Early-life obesity and depression may be driven by shared abnormalities in brain regions that process rewards, according to researchers at the Stanford University School of Medicine.
Their findings, which will be published online April 23 in Hormones and Behavior, are based on brain MRI scans of children and teenagers ages 9-17 who struggled with depressive symptoms and maintaining a healthy weight. The study is the first to document how concurrent obesity and depression are reflected in the brain in this age group.
Young people who had both conditions had low volumes in two of the brain’s reward-processing areas, the hippocampus and anterior cingulate cortex. The participants’ brain abnormalities also were linked to their level of insulin resistance, itself a precursor to diabetes.
“We want to help children and families understand that these conditions are brain-based phenomena,” said the study’s lead author, Manpreet Singh, MD, assistant professor of psychiatry and behavioral sciences.
Children and teens who have both conditions often feel stigmatized and may hesitate to pursue treatment, said Singh, who is also a child and adolescent psychiatrist at Lucile Packard Children’s Hospital Stanford. “We want to destigmatize these issues. Understanding that there’s a brain basis may help both children and parents be solution-focused.”
Prior Stanford research has shown changes in the same brain networks in adults with obesity and depression. “With this new study, we are trying to understand the earliest age at which this vulnerability begins, and also the earliest time we will be able to intervene when we find the appropriate intervention,” said the study’s senior author, Natalie Rasgon, MD, PhD, professor of psychiatry and behavioral sciences. “Early intervention is important because, later in life, these are the same brain areas which will ultimately be vulnerable to neurodegenerative processes as well. It’s a double whammy.”
Cycle of obesity and depression
When obesity and depression begin in childhood, they tend to persist throughout life. Depressed youth may experience a cycle of overeating to try to make themselves feel better, followed by weight gain, ongoing depressed feelings and weight-related bullying that further worsens their depression.
Prior brain-scan research examining obesity or depression individually turned up abnormalities in the brain’s reward centers. “Independently, in obesity and depression, the same brain networks popped up, and that was curious to us,” Singh said. “We thought maybe that was a link that would help us understand better why these symptoms coexist.”
The researchers recruited 42 young participants with a body-mass index greater than the 85th percentile who also had moderate-to-severe untreated depressive symptoms. (All study participants were offered treatment referrals during the study.) Prior to seeking treatment, they were assessed with standard clinical tests and questionnaires to evaluate their level of depression, their experience of pleasure and certain eating behaviors, such as uncontrolled eating and emotional eating. They also had their insulin resistance measured while fasting and after consuming a standard dose of glucose, the sugar in our blood. Insulin helps sugar move from the blood into the body’s cells, where it can be used as fuel. When someone becomes insulin-resistant, the hormone works less effectively than usual; insulin resistance is a marker of metabolic dysfunction that precedes Type 2 diabetes. Finally, they had a brain MRI to assess their brain structure and function.
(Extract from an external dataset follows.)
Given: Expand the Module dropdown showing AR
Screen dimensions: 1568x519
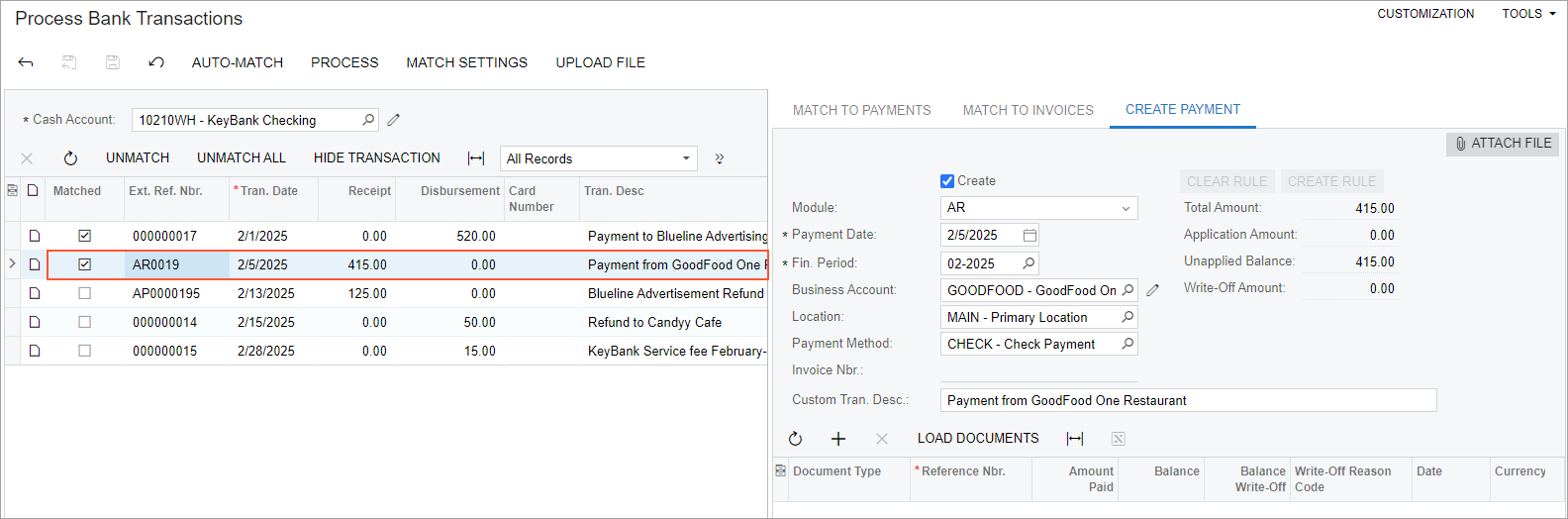Looking at the screenshot, I should [1126, 208].

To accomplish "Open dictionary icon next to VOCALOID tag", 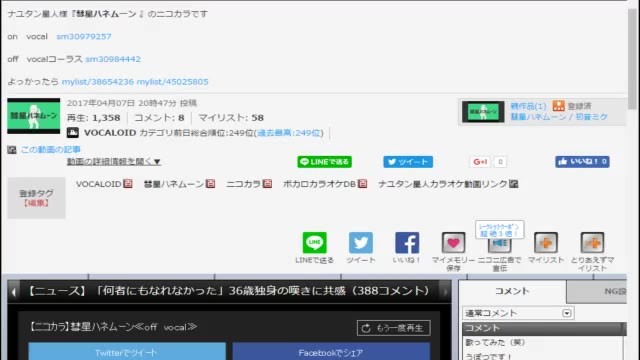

Compared with insulin-sensitive participants, those with more insulin resistance experienced less pleasure from eating, had more eating disinhibition (meaning they were more likely to eat in an unrestrained manner) and also had more generalized anhedonia — that is, difficulty experiencing pleasure.
Better understanding of shared mechanisms
The characteristics of the participants’ hippocampus and anterior cingulate cortex were correlated to their levels of insulin resistance and also to their degree of depression, with lower volumes of the two brain regions in children and teens who had more insulin resistance or severe depression, or both.
Greater insulin resistance and greater depression were also linked to stronger connections between the two reward centers. The participants’ level of insulin in fasting versus after consuming glucose correlated to the exact location and nature of their brain abnormalities, with somewhat different characteristics in the brains of children whose insulin was higher during fasting rather than after-glucose states.
“We have come closer to understanding the specific shared mechanisms between these syndromes and the commensurate neurofunctional markers that accompany them,” the authors write in the study.
Singh’s team is now conducting a longitudinal study of a cohort of children and teens, including the participants from this just-completed study, to assess how their brains and clinical symptoms track together over time.
Understanding how the brain differs in young people with obesity and depression also provides scientists with an important baseline for future research to test the efficacy of new treatments, Singh said. In clinical trials of future therapies, brain MRIs may help researchers understand if the treatments have the desired effect. “That’s the exciting promise of the next phase of this work: We’ll be utilizing the information we get from the brain to develop targeted, mechanistic treatments that we can then track to see if they have the effect they’re supposed to have on the brain,” Singh said.
The study is an example of Stanford Medicine’s focus on precision health, the goal of which is to anticipate and prevent disease in the healthy and precisely diagnose and treat disease in the ill.